Chiba University researchers achieve record CO2-to-methane conversion by balancing light and heat pathways

Japanese researchers clarify how light and heat work together in catalysts to convert CO2 into methane at record-breaking speeds.

By: AXL Media

Published: Apr 16, 2026, 8:00 AM EDT

Source: Information for this report was sourced from Chiba University

The Quest for a Functional Carbon Cycle

With global carbon dioxide emissions reaching a record 37.8 gigatons in 2024, the scientific community is intensifying efforts to transform this greenhouse gas into a valuable energy resource. Researchers at Chiba University have made a significant stride in this field by developing a method to convert CO2 into methane using sunlight and specialized catalysts. While the concept of photocatalytic reduction has existed for years, its practical application has been hindered by low efficiency and a lack of clarity regarding how light actually drives the reaction. Professor Yasuo Izumi, who led the study published in the Journal of the American Chemical Society, notes that identifying the true reaction pathways is essential for overcoming these industrial bottlenecks.

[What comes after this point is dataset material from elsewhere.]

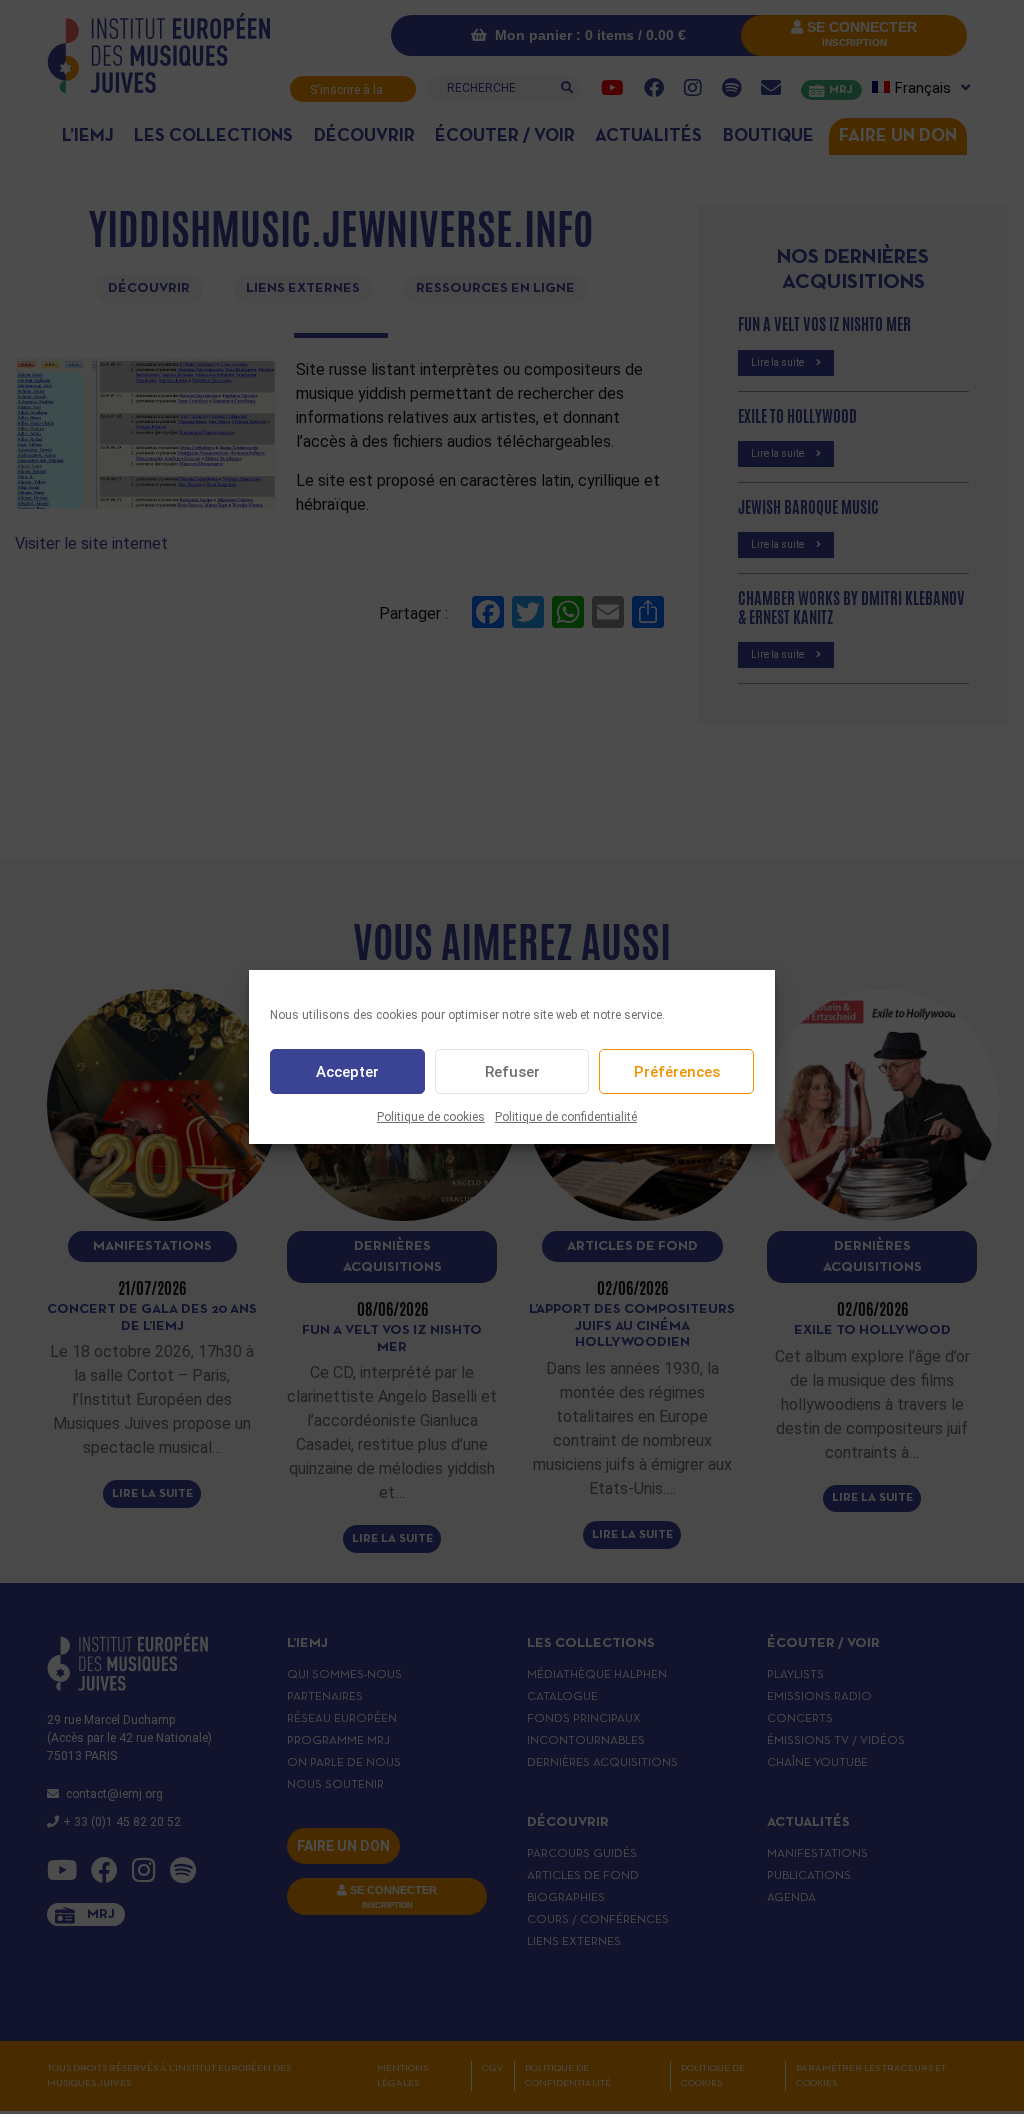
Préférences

Distinguishing Between Light and Thermal Drivers

The central challenge in light-driven chemistry is determining whether a reaction is powered by true photocatalysis, involving light-induced electron excitation, or by the photothermal effect, where light simply generates heat. To solve this, the Chiba team tested Ru–Ni–ZrO2 and Ni–ZrO2 catalysts under varying light intensities while strictly controlling the surrounding temperature. By using a cooling bath to maintain the system at 295 K, they were able to isolate the photocatalytic effects from the heat-driven ones. Their results showed that when cooling was absent, photothermal effects became dominant, allowing the ruthenium-nickel catalyst to convert CO2 more than 2.7 times faster than its pure nickel counterpart.

The Role of Active Sites and Activation Energy

The study revealed that the chemical architecture of the Ru–Ni catalyst significantly lowers the energy barrier for fuel production. On these active sites, CO2 is adsorbed and dissociated into carbon monoxide and oxygen atoms with an activation energy of just 0.45 eV. This is substantially lower than the 0.79 eV required when using nickel alone. This energetic modulation allows for a more efficient breakdown of the CO2 molecule, which is notoriously stable and difficult to split. The researchers found that under intense irradiation, localized "hotspots" form on the nickel surfaces, where temperatures can surge to 126 °C, further accelerating the formation of methane beyond what simple ambient heating would allow.